Oft wird behauptet, dass Reiter bei Reitunfällen ohne Helm leer ausgingen. Dies ist falsch. Versicherungsschutz besteht auch ohne Helm. Ob dies sinnvoll ist, steht auf einem anderen Blatt.
Eine Pferdehalterhaftpflicht leistet auch bei grober Fahrlässigkeit. Das gehört zum Wesen jeder Haftpflichtversicherung. Nur Vorsatz ist ausgeschlossen. Wer also beim Reiten auf Helm, Sattel oder Zäumung verzichtet, bleibt versichert. Gleiches gilt für eine vertraglich nicht geregelte Aussage zu Höhe und Beschaffenheit von Weidezäunen.

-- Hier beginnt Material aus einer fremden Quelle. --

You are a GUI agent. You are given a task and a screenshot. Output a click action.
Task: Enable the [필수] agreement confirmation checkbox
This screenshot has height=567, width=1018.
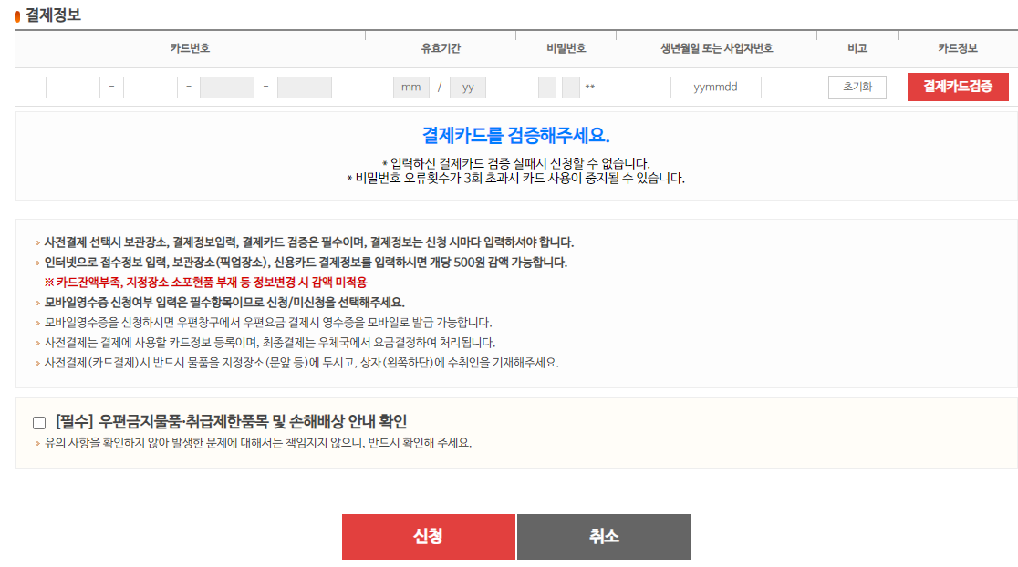pyautogui.click(x=38, y=421)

Wenn also eine Pferdehalterhaftpflichtversicherung ausdrücklich den Einschluss des Reitens auch beim Tragen eines Helms erwähnt, so ist dies nicht zwangsläufig von Vorteil. Meist dient es nur der Klarstellung, da immer wieder verbreitet wird, dass ohne Klarstellung kein Versicherungsschutz bestehen würde. Nachteilig ist eine Klarstellung dann, wenn damit Begrenzungen der Versicherungssumme oder Selbstbehalte verbunden sind. Entsprechend besteht Anspruch auf die volle Leistung auch im Rahmen der gesetzlichen Unfallversicherung:
„Selbst wenn Ihr schuldhaft vom Pferd fallt, werdet Ihr genauso behandelt, als wenn Ihr ohne Schuld verunglückt wärt. Selbst Reiten ohne Helm bleibt ohne Folgen für die Behandlung für Euch.“[1]

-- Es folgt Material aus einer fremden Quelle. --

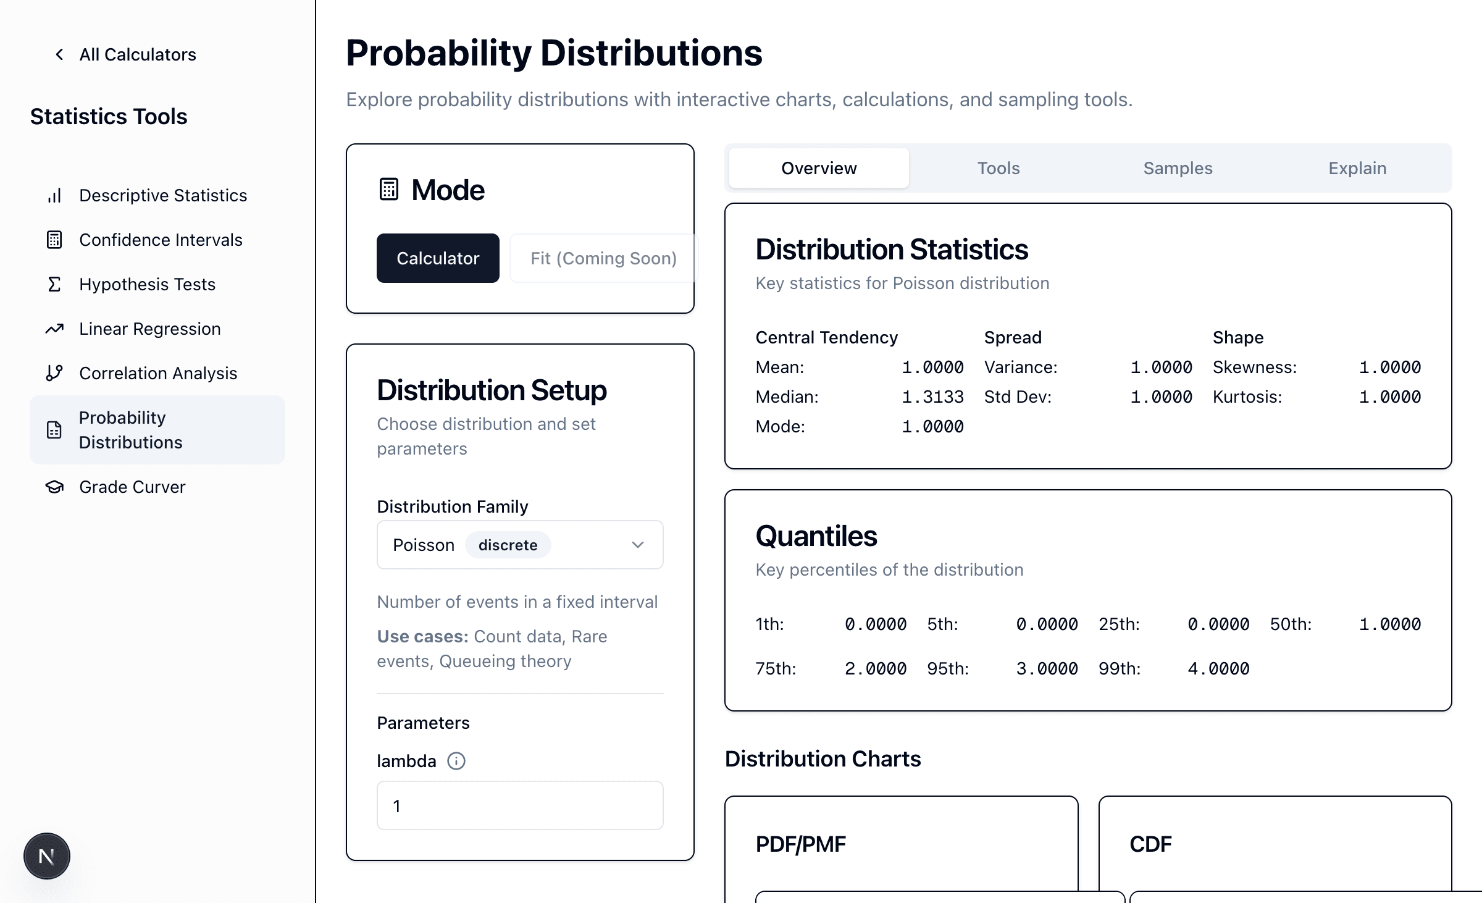Screen dimensions: 1482x903
Task: Select the Grade Curver graduation cap icon
Action: pos(54,487)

Reitunfälle ohne Helm leicht tödlich
Vergleichbar sieht die Situation im Rahmen der (Reiter-)Unfallversicherung aus. Auch hier ist eine Leistungsverweigerung zwar bei Vorsatz, nicht aber bei grober Fahrlässigkeit möglich. Dennoch ist das Reiten ohne Helm trotz fehlender gesetzlicher Verpflichtung nicht empfehlenswert. Hierzu einige Beispiele aus der Presse des Jahres 2020:
„Bei Adlkofen im Landkreis Landshut ist am Donnerstag Abend eine Reiterin tödlich verunglückt. Die 51-Jährige war offenbar aus bisher ungeklärter Ursache vom Pferd gefallen und mit dem Kopf auf der Teerstraße aufgeschlagen.“[2]
„Der Unfall trug sich nach Angaben der Polizei gegen 19.30 Uhr in einem Reitstall zu. Durch den wuchtigen Stoß mit dem beschlagenen Huf zog sich das Mädchen ein schweres und letztlich letales Schädel-Hirntrauma zu.“[3]
Trotz bedingungsseitig fehlender Helmpflicht muss Unfallversicherer aber nicht immer daran hindern, ihre Kunden Leistungen auf Invalidität oder Unfalltod auf Grund grober Fahrlässigkeit zu verweigern. Beispielsweise besteht in der Regel kein Versicherungsschutz, wenn Bewusstseinsstörungen durch Drogen im Spiel waren, während immer mehr Anbieter zumindest Versicherungsschutz bei Bewusstseinsstörungen durch Alkohol vorsehen.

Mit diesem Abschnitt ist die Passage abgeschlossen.